Because as the book unfolds, and as you read about Sam fighting for her life, you see her for what she is: flawed, beautiful, irritating, funny and real. You begin to understand why she does the things she does, even if she doesn’t completely understand it all herself. And as she becomes increasingly desperate to save not only herself but the others who are affected by her actions, you love Sam more and more, and you root for her from the bottom of your heart.
By the end of this book, I was literally curled up in a tense little ball on the couch, gritting my teeth with anxiety. Because Sam, as I’ve said, is not just fighting for her life, but the lives and futures of several of her peers. It was shocking and thought-provoking to see how everyone around Sam was affected, and how futile some of her attempts at fixing the situation are. Slip into a parking spot before the captain of the swim team, and BAM, she’s out of the next meet and doesn’t get a scholarship. Smile at someone, don’t smile at someone, wear boots instead of stilettos, all of it makes a difference.
It made me think about what I was doing with my own daily interactions: could I be nicer, should I have been on time for that meeting, what if I don’t mail that card today? I detest the phrase: It really makes you think . . . but I cannot deny it: this book really makes you think. And cry. And laugh. And then cry some more. Cathartic and inspiring!

-------

§ **Instructions**
1 - Which phrase does the writer of the book review say they detest?
2 - Output the book review's text from "It made me think" up to and including "Cathartic and inspiring!", copied word for word.
Work from the book review alone.

§ **Supplied material**
-------

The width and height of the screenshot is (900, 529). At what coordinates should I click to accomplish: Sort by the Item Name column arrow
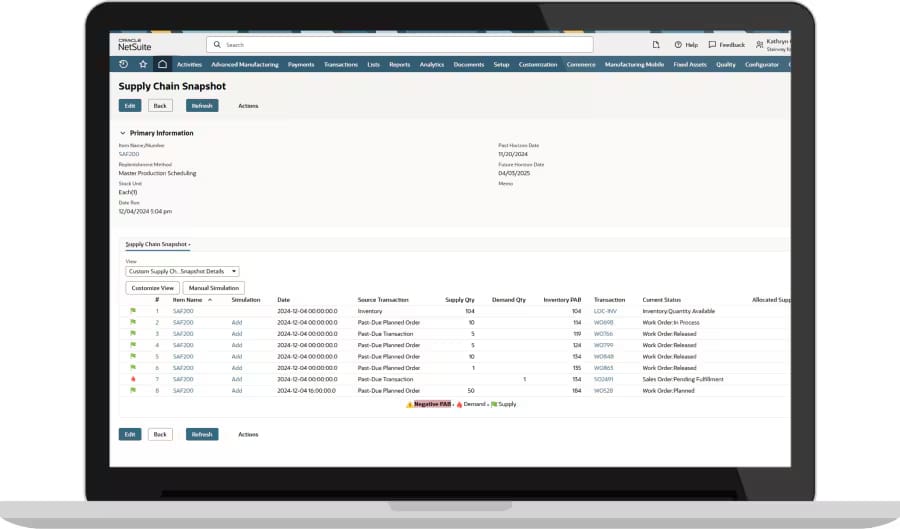tap(209, 299)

-------

§ **The replies**
1 - "It really makes you think."

2 -
It made me think about what I was doing with my own daily interactions: could I be nicer, should I have been on time for that meeting, what if I don’t mail that card today? I detest the phrase: It really makes you think . . . but I cannot deny it: this book really makes you think. And cry. And laugh. And then cry some more. Cathartic and inspiring!